Camellia sinensis and grape seed extracts have been associated with health benefits due to their high phenolic content. White tea, derived from young buds and leaves of Camellia sinensis, is high in catechins. Grape seeds are also high in catechins, as well as gallic acid and proanthocyanidins. In addition, it has been suggested that grape phenolics may interact synergistically with Camellia sinensis extracts, increasing their biological activities.
Although white tea and grape seed extracts can be easily incorporated into beverages, the impact of processing conditions on the stability of bioactive compounds ought to be considered when developing functional beverages. The stability of white tea and grape seed phenolics can be affected by processing and storage conditions, such as temperature, pH and beverage ingredients. Catechins may undergo changes through epimerisation, oxidation and polymerisation, altering the chemical profile of the finished product. The impact of heat treatment on the stability of catechins may be reduced by applying heat for a shorter period of time. Hence, ultra-high temperature (UHT) processing might be a suitable technique to commercially sterilise functional beverages without significantly affecting grape seed and white tea phenolic compounds. There is, however, a lack of information available on the impact of UHT treatment on white tea and grape seed polyphenols. The aim of this project was to evaluate the stability of phenolics, methylxanthines and antioxidant activity in UHT-treated beverages infused with white tea and grape seed (Vitis vinifera var. Sauvignon Blanc) extracts during storage.
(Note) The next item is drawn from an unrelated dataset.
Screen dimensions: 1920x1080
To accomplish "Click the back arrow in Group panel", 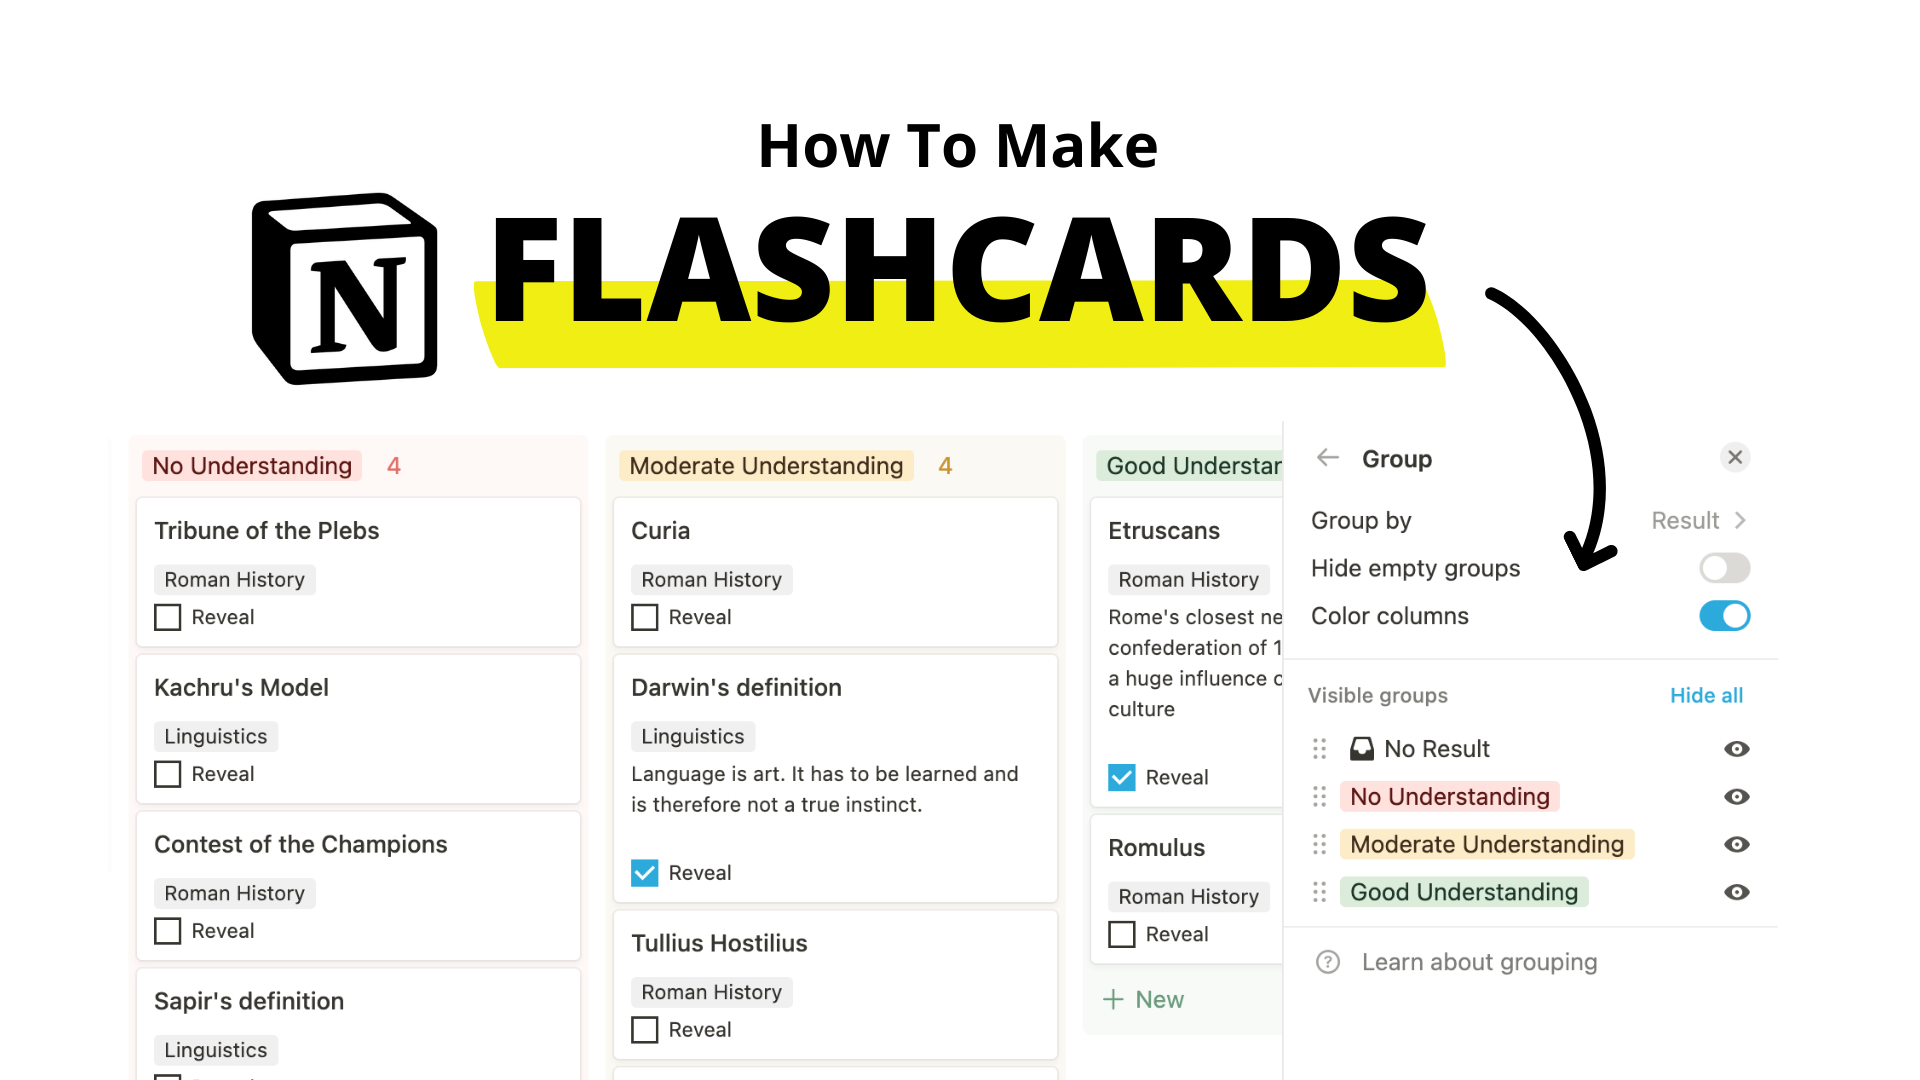I will [1328, 458].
This study comprised two integrated phases. The first phase aimed at determining the optimum UHT processing temperature based on chemical, microbiological and sensory characteristics of the beverages infused with white tea and grape seed extracts. In this experiment, one commercial formulation (mango-flavoured beverage) was UHT-treated at four temperature levels (110, 120, 130 and 140 °C) for 5 s. The UHT-treated beverages in this study contained catechins, gallic acid, caffeine, and theobromine. The beverages were also expected to contain other phenolics and methylxanthines, which were not investigated. The levels of theobromine and caffeine in the beverages were stable following UHT processing. Even though the impact of UHT-treatment (at 110, 120, 130 and 140 °C for 5 s) on the stability of phenolics in the RTD mango-flavoured beverages was not significant (P > 0.05), the levels of GCG increased slightly following UHT processing, and EGCG decreased following treatment at 140 °C, suggesting that epimerisation of catechins may have occurred. Therefore, the optimum UHT treatment conditions chosen for further work were 130 °C for 5 s.